The government pledged around $3,150 to the families of each of the hostages killed during the siege, and half that to survivors.

Victims and their families and friends say that is not enough.

Nikolai Lyubimov, 71, works as a watchman at the theater and was one of those taken hostage. He was hospitalized for a month after the rescue operation and says parts of the left side of his body have been left numb. He is suing the city administration for $1 million.

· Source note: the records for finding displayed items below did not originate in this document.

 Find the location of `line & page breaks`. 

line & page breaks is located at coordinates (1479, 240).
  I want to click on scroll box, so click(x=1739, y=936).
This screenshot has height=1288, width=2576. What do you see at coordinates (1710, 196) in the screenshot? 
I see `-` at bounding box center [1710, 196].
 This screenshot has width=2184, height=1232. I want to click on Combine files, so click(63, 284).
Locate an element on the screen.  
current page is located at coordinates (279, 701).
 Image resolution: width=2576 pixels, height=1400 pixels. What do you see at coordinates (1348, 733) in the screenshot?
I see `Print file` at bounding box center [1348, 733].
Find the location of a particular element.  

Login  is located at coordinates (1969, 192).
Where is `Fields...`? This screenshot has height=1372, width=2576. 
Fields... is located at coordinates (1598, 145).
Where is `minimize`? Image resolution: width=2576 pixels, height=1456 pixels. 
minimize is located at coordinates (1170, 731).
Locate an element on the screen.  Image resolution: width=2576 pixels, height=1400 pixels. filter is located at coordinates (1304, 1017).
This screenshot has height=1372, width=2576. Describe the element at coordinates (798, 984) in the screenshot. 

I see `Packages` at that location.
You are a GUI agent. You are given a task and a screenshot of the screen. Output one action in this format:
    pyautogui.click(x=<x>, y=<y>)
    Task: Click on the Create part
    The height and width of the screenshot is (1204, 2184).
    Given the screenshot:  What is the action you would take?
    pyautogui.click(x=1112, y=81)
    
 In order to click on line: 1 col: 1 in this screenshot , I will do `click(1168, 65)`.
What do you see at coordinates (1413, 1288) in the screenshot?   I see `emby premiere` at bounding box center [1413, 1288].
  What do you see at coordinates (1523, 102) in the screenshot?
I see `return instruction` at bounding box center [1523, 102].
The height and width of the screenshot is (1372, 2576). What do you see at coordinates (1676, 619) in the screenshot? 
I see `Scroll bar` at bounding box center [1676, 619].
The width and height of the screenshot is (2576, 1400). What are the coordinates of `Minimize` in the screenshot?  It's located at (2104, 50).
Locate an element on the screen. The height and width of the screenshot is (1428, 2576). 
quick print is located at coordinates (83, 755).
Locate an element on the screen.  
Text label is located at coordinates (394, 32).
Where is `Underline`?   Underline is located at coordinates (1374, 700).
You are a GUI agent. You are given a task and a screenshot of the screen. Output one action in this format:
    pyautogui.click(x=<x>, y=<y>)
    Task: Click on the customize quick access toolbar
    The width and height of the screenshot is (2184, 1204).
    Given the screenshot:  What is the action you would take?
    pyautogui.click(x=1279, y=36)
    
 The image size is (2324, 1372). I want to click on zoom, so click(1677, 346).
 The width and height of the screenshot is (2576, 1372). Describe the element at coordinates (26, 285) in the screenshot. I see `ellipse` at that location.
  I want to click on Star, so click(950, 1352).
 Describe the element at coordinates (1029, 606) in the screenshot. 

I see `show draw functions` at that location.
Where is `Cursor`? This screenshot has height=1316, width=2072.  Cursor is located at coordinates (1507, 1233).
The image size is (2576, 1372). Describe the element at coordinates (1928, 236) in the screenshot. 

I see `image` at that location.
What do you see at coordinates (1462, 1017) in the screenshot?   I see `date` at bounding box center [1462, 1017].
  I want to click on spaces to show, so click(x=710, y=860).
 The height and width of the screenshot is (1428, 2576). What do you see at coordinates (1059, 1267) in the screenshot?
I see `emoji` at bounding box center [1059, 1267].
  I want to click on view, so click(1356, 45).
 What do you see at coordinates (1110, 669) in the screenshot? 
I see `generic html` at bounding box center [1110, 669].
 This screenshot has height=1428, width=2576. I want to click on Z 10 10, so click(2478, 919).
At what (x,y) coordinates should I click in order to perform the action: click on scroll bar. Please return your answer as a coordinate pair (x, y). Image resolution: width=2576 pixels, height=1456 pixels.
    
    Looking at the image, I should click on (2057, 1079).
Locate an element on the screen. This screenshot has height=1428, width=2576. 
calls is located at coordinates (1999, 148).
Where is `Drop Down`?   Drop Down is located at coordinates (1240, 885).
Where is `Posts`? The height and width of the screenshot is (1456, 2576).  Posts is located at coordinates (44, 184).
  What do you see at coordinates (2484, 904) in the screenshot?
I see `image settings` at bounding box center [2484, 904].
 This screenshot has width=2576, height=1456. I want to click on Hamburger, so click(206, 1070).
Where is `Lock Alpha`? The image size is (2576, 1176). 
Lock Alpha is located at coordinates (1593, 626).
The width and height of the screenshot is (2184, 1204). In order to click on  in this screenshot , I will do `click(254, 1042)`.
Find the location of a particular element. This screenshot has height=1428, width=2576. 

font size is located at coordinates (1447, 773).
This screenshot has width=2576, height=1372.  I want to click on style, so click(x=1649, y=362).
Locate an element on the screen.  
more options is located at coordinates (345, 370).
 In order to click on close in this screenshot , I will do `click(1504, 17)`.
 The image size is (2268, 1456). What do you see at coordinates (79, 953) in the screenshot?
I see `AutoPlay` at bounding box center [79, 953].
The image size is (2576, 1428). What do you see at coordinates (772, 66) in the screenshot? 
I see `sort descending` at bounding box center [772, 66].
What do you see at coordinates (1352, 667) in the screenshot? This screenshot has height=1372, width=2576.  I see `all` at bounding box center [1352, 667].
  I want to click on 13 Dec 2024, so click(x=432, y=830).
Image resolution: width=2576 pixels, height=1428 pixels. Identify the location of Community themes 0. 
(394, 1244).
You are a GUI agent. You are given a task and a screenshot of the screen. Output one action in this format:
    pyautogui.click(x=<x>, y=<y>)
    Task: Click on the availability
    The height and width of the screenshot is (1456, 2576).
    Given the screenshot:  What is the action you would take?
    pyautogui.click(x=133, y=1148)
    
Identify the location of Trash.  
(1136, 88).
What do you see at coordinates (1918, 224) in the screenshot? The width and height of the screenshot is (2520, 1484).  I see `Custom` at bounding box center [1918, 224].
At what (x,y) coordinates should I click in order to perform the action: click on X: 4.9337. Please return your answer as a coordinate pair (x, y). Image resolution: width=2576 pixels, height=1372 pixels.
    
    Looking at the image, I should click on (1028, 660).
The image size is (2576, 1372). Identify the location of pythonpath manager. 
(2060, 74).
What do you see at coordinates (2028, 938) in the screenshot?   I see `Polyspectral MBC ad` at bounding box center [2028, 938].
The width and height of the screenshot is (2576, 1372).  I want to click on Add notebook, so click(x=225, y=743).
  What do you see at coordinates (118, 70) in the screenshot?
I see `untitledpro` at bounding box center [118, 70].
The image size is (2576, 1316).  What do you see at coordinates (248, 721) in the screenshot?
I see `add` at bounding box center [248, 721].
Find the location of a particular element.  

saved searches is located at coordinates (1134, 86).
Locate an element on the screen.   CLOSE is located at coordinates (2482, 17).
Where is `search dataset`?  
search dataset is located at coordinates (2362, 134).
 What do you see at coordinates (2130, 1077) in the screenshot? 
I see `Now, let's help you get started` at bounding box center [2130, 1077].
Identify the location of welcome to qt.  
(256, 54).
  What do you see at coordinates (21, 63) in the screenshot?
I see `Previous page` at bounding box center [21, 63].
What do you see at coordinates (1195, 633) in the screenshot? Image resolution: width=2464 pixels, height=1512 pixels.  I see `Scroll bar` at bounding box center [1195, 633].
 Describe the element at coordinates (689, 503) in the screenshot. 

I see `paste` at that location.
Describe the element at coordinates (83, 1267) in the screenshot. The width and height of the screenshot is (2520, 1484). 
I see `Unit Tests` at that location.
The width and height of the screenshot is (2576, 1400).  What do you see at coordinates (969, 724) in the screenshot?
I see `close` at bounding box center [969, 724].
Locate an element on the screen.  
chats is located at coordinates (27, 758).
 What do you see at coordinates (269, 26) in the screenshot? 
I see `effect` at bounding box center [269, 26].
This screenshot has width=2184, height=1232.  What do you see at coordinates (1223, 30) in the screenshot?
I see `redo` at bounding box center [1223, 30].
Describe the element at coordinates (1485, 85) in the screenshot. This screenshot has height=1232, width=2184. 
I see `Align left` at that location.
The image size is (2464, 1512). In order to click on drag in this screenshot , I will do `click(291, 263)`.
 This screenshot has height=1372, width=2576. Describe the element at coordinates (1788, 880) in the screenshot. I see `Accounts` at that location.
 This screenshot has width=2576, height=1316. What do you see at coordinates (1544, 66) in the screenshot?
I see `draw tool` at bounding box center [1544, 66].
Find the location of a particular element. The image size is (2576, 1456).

He said he had no health complaints before the crisis and has never been given a specific diagnosis by doctors. "No one will ever say anything [about my medical diagnosis]. Do you understand? They just say that [my condition] is a result of these events [the hostage crisis]. And that's it," Lyubimov said.

Lyubimov said officials are trying to discredit those seeking compensation. "The most unpleasant thing is that the Moscow government, that is, some members of the Moscow government, of course, and the Duma, especially the Duma, instead of protecting us as members of their electorate, have essentially organized a campaign against us. They compare us with other pensioners, saying we're stealing from their pockets," Lyubimov said.

Dmitrii Milovidov's 14-year-old daughter died during the rescue operation. Commenting on continued criticism of the rescue operation, Milovidov said he hopes the lawsuits will keep the hostage crisis in the public's attention. "Terrorists, not hostages, should be afraid of special-forces soldiers. Doctors should have Naloxone [the antidote] ready. Things should be organized. If this is now forgotten, there will be more victims. That's the most important thing," Milovidov said.

Milovidov said authorities do not care about the country's citizens. "Human life has never been valued in Russia, although one would want it to be valued in the 21st century and would want those people responsible for that life to understand what responsibility they carry if they're in power," Milovidov said.

Lyubimov, who came to Trunov's firm during its hours for pro bono legal consultations, said he is convinced he will win his case. "Of course. I have no doubts. I'm ready to go all the way to the European Court [of Human Rights]," Lyubimov said.

Evidence presented in the cases will include what Trunov says is a previously unreleased videotape shot by hostage takers during the crisis.

The court is hearing 24 suits today and will also consider accepting four more. It will hear another 21 suits tomorrow.

Interfax cited Judge Gorbacheva as saying the defense will call to the witness stand politicians, journalists, and others who took part in negotiations during the crisis, including Duma deputies Boris Nemtsov and Irina Khakamada and reporter Anna Politkovskaya.